Male rats were used, both Wistar Kyoto (WKY) and SHR (n = 10 per group), with/without treatment with nf-AEA (obtained by electrospraying) at a weekly dose of 5 mg/kg IP for 4 weeks. SBP was measured and behavioral tests were performed. Inflammatory/oxidative markers were quantified at the central (brain cortex) and peripheral (serum) level.
SHR showed hyperactivity, low anxiety, and high concentrations of central/peripheral inflammatory/oxidative markers, also higher apoptosis of brain cortical cells compared to WKY. As opposed to this group, treatment with nf-AEA in SHR significantly reduced SBP, peripheral/central inflammatory/oxidative makers, and central apoptosis. Nf-AEA also increased neuroprotective mechanisms mediated by intracellular heat shock protein 70 (Hsp70), which were attenuated in untreated SHR. Additionally, nf-AEA reversed the abnormal behaviors observed in SHR without producing central adverse effects.

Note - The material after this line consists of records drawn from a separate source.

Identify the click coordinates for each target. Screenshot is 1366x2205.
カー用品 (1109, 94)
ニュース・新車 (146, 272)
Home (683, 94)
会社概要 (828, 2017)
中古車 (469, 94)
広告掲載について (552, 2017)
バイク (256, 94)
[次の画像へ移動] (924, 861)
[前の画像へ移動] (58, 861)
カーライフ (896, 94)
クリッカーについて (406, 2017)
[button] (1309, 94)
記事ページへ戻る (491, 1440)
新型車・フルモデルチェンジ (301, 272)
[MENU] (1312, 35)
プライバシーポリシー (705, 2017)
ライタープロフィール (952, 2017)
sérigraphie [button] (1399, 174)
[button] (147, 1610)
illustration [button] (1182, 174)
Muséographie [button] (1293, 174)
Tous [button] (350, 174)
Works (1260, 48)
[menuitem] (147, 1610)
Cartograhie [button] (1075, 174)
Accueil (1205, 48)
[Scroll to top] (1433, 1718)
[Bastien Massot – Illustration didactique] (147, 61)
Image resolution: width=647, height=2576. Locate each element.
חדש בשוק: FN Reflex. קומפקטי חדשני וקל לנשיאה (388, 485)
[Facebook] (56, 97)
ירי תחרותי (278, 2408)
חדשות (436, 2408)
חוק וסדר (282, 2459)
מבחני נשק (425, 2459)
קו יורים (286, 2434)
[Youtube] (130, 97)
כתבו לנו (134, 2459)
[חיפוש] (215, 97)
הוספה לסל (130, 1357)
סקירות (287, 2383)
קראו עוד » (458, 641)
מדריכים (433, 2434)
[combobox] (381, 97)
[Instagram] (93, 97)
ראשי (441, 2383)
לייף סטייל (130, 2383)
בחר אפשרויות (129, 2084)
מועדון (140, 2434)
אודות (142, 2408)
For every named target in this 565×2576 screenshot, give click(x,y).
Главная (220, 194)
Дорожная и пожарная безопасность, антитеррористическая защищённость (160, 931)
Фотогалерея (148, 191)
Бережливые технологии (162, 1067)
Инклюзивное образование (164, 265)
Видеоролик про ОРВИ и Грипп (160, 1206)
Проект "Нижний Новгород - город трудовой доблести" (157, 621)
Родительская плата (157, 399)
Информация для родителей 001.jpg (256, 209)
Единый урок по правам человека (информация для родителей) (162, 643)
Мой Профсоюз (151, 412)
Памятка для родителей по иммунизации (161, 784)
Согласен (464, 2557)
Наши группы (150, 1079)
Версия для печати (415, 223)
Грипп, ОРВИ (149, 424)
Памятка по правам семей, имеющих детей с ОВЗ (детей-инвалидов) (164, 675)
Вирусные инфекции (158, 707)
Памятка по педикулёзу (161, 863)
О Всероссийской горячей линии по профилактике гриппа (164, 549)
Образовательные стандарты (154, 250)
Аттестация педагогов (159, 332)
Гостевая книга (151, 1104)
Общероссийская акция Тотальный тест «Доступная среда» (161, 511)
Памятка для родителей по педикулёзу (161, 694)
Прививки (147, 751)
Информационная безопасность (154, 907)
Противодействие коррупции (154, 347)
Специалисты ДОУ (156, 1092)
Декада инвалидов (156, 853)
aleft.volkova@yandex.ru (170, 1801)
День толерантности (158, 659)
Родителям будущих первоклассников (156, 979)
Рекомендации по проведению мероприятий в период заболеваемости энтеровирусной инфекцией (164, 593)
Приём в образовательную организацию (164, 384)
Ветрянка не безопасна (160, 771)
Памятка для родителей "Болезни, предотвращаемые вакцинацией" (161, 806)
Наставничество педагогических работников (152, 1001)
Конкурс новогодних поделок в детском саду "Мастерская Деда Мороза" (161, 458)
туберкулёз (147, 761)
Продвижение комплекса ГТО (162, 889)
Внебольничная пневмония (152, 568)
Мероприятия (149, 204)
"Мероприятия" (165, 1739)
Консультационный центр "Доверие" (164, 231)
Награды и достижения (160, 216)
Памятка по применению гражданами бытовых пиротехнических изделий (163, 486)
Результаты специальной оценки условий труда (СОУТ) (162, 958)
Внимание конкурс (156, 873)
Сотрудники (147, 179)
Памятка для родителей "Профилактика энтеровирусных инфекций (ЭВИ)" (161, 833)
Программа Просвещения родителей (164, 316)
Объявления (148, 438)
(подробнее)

Our results suggest protective properties of nf-AEA, both peripherally and centrally, through a signaling pathway that would involve the type I angiotensin II receptor, Wilms tumor transcription factor 1, Hsp70, and iNOS. Considering non-nf-AEA limitations, this nanoformulation could contribute to the development of new antihypertensive and behavioral disorder treatments associated with neuroinflammation.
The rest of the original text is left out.